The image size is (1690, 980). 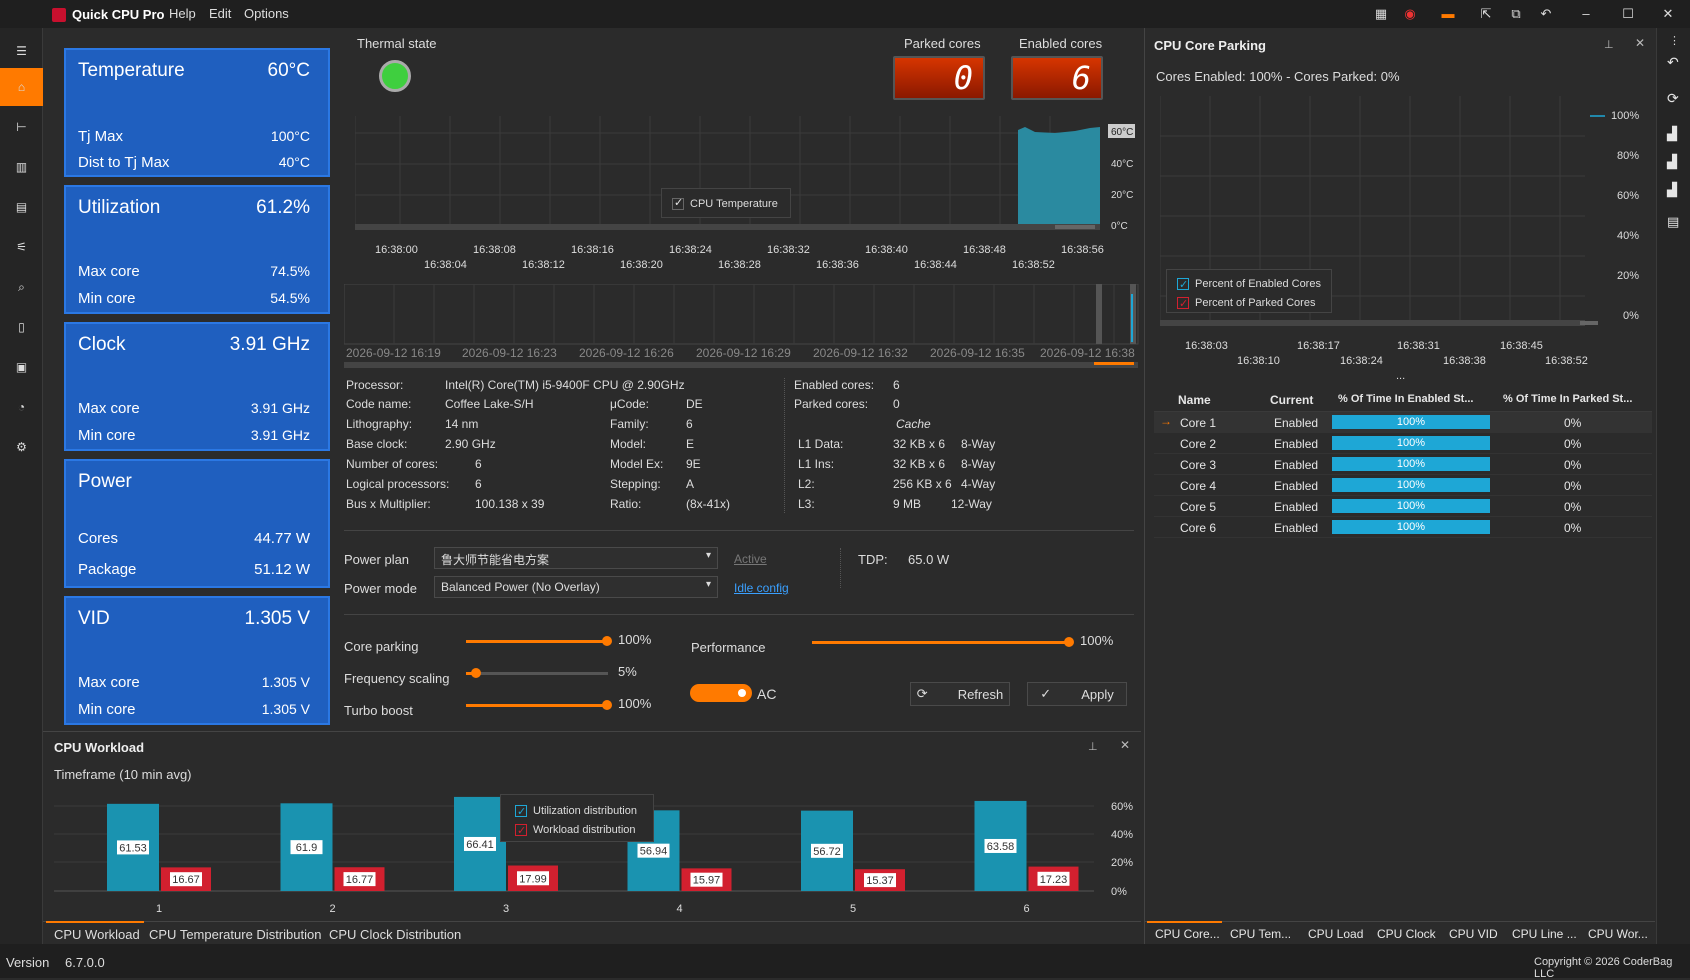 What do you see at coordinates (635, 704) in the screenshot?
I see `turbo-boost-value: 100%` at bounding box center [635, 704].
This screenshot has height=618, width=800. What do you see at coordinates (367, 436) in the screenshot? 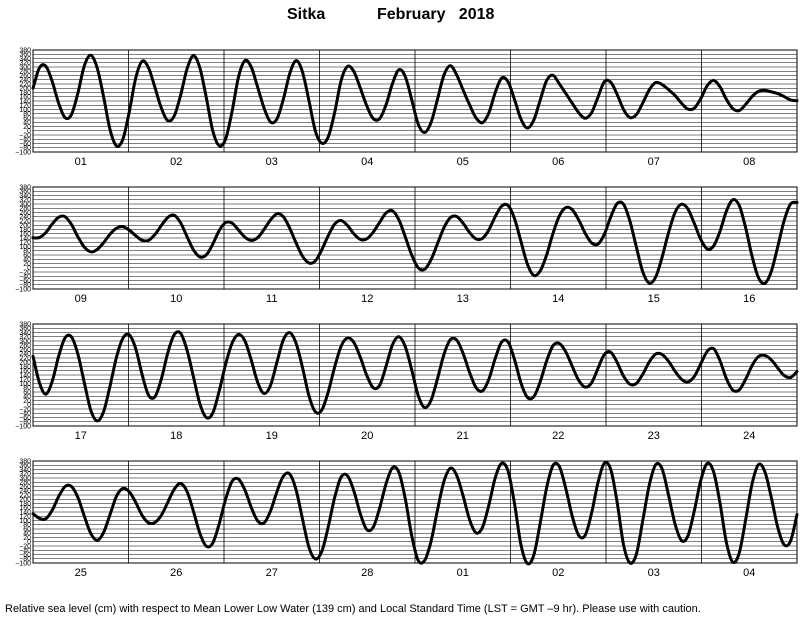
I see `day-label: 20` at bounding box center [367, 436].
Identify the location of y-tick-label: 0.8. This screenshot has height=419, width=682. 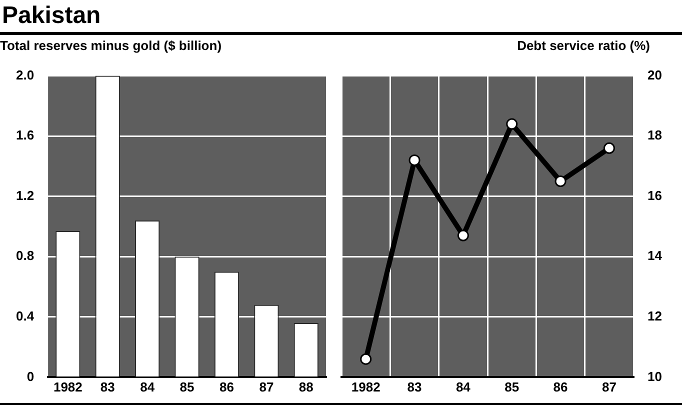
(25, 256).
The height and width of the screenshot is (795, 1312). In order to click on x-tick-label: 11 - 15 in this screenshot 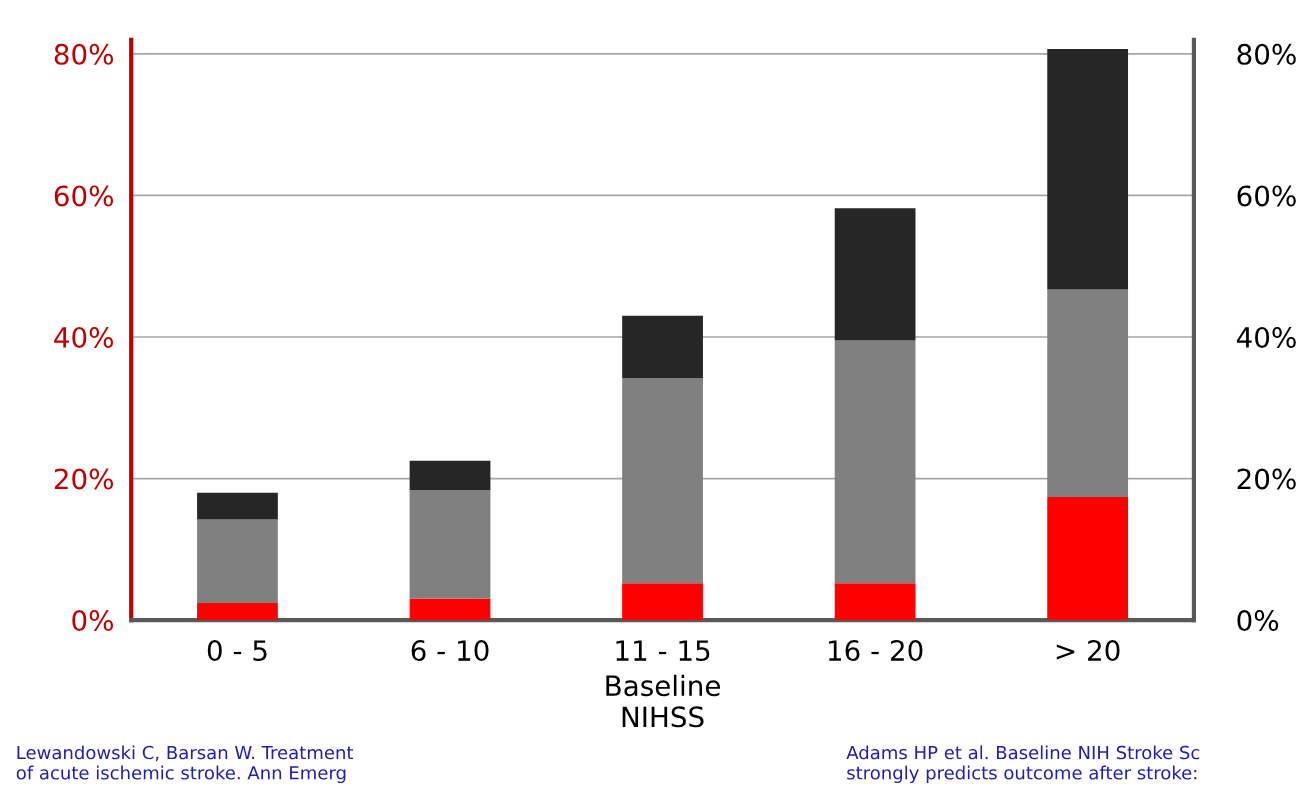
--
## Exercise
Rewrite the data starting at the line that contains "This screenshot has height=618, width=800." and ending at the end of the data, replacing "screenshot" with "screen capture" and leaving everything else unchanged. Give only those lines, and leave out the pictures.

## Task answer
This screen capture has height=618, width=800. What do you see at coordinates (367, 436) in the screen capture? 
I see `day-label: 20` at bounding box center [367, 436].
Identify the location of y-tick-label: 0.8. This screen capture has height=419, width=682. 
(25, 256).
The height and width of the screen capture is (795, 1312). In order to click on x-tick-label: 11 - 15 in this screen capture 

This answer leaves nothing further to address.